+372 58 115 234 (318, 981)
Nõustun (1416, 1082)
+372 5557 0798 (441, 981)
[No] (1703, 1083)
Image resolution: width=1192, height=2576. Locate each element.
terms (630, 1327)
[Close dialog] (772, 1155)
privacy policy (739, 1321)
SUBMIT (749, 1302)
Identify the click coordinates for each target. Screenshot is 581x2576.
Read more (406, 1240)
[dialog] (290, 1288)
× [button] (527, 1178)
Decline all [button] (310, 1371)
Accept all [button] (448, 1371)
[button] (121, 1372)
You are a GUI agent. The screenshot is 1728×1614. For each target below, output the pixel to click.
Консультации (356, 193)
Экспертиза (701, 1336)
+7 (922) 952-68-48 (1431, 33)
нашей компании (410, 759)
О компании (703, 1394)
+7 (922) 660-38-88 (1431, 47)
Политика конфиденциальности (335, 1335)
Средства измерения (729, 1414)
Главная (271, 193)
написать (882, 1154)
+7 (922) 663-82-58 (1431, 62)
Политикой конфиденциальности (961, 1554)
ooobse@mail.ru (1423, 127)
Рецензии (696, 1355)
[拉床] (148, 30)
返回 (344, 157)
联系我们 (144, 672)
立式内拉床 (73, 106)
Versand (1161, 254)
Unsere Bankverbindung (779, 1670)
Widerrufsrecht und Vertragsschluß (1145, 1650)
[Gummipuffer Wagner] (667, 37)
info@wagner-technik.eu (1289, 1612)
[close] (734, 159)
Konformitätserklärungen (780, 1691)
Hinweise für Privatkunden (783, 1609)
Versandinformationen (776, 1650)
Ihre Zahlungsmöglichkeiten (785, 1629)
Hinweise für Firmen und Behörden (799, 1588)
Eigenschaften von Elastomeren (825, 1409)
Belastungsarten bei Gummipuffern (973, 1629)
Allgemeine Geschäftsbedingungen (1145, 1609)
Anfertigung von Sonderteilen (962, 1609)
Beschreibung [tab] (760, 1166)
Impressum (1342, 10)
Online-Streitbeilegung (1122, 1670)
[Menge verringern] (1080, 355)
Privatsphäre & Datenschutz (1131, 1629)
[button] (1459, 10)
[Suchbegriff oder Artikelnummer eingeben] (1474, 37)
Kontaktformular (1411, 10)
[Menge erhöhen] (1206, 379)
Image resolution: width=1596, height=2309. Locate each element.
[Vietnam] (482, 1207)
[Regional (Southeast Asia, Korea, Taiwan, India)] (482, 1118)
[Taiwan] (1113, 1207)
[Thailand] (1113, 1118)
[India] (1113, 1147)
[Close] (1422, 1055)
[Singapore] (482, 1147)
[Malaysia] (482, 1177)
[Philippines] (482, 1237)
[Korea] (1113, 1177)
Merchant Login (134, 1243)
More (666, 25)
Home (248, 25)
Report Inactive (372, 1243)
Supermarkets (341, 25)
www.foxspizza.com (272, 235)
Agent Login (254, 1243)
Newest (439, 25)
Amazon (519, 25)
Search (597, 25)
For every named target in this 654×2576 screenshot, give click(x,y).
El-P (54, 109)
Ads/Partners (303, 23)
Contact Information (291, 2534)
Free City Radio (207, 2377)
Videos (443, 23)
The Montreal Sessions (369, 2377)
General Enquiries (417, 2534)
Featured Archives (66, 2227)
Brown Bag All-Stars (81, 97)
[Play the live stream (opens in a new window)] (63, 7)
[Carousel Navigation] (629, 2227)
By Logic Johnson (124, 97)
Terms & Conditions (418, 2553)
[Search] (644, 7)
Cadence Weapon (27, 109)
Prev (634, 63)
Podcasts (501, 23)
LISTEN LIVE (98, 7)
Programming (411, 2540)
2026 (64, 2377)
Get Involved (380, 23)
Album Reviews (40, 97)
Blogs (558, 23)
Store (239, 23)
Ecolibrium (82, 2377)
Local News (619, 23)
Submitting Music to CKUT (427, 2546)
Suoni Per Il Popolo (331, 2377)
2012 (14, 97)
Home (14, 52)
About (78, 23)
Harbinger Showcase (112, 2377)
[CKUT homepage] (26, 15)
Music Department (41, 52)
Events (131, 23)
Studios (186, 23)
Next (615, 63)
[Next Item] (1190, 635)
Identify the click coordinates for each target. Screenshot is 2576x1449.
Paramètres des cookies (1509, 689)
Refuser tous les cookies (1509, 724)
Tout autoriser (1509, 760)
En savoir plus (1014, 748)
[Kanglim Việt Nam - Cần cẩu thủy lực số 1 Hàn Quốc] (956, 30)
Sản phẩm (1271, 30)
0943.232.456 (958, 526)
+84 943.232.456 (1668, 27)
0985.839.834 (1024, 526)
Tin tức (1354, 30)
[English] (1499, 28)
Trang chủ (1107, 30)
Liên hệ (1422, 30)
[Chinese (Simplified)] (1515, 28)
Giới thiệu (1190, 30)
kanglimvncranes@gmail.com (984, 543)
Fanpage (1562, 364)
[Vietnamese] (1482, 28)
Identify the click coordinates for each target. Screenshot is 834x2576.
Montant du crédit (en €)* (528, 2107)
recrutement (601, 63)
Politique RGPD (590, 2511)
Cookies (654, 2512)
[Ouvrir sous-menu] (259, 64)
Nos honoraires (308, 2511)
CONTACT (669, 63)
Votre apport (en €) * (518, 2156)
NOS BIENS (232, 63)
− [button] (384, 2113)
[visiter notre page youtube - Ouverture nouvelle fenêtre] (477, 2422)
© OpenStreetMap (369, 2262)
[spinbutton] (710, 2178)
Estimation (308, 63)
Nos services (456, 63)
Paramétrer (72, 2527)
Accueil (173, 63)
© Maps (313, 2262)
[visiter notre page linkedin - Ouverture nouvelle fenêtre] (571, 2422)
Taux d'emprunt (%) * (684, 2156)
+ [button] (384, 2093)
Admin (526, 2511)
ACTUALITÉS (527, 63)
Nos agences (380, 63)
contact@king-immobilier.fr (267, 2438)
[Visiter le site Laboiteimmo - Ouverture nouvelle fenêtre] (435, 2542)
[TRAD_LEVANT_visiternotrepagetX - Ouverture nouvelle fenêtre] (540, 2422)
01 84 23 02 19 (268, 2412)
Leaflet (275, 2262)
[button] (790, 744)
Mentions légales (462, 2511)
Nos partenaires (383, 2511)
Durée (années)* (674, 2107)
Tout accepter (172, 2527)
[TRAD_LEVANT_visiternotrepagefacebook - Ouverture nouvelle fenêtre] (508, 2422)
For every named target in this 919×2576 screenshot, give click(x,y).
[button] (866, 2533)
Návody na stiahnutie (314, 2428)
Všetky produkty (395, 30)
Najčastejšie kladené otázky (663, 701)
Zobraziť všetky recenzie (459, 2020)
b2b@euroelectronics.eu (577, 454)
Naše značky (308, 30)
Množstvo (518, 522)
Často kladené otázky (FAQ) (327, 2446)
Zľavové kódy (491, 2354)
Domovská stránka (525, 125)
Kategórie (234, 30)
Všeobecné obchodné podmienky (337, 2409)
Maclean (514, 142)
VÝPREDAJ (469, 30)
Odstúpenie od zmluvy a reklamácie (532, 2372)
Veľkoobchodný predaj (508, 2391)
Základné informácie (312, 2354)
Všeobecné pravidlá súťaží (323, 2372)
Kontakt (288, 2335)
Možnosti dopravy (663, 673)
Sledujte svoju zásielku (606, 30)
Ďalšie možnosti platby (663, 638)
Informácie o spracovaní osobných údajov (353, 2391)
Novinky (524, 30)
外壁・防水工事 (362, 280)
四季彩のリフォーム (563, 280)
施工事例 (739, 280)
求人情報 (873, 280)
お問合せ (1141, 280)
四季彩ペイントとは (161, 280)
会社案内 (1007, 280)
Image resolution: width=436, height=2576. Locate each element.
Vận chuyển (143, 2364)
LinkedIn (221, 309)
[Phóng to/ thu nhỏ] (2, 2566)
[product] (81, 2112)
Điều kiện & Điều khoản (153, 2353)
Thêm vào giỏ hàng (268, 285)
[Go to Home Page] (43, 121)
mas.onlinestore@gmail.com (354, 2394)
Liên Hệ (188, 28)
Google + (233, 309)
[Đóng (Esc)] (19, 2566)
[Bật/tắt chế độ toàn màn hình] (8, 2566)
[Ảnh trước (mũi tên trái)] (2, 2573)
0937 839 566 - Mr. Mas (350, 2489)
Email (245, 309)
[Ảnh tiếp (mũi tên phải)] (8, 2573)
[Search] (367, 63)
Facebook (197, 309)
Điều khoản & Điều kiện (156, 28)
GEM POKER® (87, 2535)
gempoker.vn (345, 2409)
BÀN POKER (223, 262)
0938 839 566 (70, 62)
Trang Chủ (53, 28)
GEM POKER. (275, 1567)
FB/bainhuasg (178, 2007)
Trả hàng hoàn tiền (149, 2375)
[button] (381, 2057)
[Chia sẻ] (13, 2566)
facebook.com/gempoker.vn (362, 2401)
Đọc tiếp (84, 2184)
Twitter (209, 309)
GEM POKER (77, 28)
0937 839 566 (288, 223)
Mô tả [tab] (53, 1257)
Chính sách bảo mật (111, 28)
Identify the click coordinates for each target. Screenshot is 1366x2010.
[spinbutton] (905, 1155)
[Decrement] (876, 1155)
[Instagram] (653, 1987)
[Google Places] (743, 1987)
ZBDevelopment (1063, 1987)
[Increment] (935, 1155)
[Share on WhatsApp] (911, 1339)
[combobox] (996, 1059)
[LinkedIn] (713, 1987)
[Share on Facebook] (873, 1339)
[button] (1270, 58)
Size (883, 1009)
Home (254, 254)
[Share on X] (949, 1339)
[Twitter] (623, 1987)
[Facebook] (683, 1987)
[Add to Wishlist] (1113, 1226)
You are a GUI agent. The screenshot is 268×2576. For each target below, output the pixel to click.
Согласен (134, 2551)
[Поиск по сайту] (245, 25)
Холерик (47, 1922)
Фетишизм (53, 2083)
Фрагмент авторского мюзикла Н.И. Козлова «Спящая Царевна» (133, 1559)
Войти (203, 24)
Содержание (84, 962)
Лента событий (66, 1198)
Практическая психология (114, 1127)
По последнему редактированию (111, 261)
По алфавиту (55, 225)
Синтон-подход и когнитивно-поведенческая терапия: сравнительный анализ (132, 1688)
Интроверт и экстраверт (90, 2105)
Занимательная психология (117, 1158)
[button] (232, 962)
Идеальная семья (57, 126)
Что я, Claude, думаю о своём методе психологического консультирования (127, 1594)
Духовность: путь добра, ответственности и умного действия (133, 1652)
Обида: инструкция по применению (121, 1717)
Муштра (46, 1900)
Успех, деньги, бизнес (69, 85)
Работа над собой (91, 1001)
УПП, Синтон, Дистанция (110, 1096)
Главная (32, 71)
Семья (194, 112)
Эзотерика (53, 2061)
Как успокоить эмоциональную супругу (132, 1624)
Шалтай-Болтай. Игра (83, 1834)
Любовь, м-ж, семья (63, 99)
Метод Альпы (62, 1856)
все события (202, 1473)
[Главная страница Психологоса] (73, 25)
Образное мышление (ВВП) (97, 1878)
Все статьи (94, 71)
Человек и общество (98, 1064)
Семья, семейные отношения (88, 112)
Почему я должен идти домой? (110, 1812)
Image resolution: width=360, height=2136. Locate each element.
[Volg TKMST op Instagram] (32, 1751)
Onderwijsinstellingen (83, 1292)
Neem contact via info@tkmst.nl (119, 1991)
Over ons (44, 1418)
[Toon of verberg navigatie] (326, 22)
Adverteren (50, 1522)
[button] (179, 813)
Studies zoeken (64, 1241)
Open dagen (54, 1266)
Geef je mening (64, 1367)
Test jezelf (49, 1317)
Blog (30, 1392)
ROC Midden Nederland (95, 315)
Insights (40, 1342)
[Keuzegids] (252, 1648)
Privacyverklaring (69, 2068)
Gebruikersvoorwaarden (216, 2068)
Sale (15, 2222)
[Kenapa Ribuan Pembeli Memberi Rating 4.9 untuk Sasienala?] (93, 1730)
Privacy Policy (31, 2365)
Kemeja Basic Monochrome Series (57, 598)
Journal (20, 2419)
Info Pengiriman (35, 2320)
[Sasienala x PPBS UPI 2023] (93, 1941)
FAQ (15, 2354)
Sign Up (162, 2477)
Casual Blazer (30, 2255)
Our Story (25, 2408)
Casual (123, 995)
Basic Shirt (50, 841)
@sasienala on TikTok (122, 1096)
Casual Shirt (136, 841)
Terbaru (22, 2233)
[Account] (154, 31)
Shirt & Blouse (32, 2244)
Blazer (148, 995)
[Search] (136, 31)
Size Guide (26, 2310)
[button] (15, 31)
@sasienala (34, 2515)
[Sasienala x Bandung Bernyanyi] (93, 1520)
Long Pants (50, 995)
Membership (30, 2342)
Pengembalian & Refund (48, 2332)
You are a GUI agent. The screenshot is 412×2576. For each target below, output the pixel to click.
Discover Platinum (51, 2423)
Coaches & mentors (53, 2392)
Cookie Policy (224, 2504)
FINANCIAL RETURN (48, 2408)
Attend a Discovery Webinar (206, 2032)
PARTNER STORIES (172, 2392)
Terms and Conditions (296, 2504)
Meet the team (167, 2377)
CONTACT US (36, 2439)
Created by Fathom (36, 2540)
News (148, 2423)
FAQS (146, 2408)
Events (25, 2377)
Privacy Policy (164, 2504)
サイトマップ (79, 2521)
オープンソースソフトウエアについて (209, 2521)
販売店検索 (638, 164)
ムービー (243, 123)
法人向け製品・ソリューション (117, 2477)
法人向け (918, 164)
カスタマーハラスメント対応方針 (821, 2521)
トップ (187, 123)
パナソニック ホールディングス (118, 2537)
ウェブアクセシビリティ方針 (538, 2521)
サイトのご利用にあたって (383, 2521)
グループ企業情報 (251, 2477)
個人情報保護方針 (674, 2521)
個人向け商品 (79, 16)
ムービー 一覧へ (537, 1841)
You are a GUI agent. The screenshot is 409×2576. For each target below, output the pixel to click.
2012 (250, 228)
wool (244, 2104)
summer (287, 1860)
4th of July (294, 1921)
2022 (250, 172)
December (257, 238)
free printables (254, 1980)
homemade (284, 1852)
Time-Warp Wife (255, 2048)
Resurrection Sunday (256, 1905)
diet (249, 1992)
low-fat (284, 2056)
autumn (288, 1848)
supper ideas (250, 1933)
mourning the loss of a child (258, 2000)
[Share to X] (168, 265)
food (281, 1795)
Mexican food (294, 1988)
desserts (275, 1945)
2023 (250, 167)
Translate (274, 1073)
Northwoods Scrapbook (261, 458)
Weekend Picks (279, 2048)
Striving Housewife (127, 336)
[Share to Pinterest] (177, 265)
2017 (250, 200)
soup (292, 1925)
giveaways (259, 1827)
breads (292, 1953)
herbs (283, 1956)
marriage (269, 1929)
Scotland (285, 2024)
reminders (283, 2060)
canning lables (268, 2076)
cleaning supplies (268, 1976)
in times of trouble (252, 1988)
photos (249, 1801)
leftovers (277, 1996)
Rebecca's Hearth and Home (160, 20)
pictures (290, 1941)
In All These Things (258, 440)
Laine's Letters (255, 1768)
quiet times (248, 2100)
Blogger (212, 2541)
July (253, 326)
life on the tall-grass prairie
_ _ _ _ _
◆ TASK TO COMPLETE ◆
From the records above, retype only the lines starting at the line that contains "Scotland (285, 2024)" and ending at the line that contains "In All These Things (258, 440)", both included.

◆ ANSWER BOX ◆
Scotland (285, 2024)
reminders (283, 2060)
canning lables (268, 2076)
cleaning supplies (268, 1976)
in times of trouble (252, 1988)
photos (249, 1801)
leftovers (277, 1996)
Rebecca's Hearth and Home (160, 20)
pictures (290, 1941)
In All These Things (258, 440)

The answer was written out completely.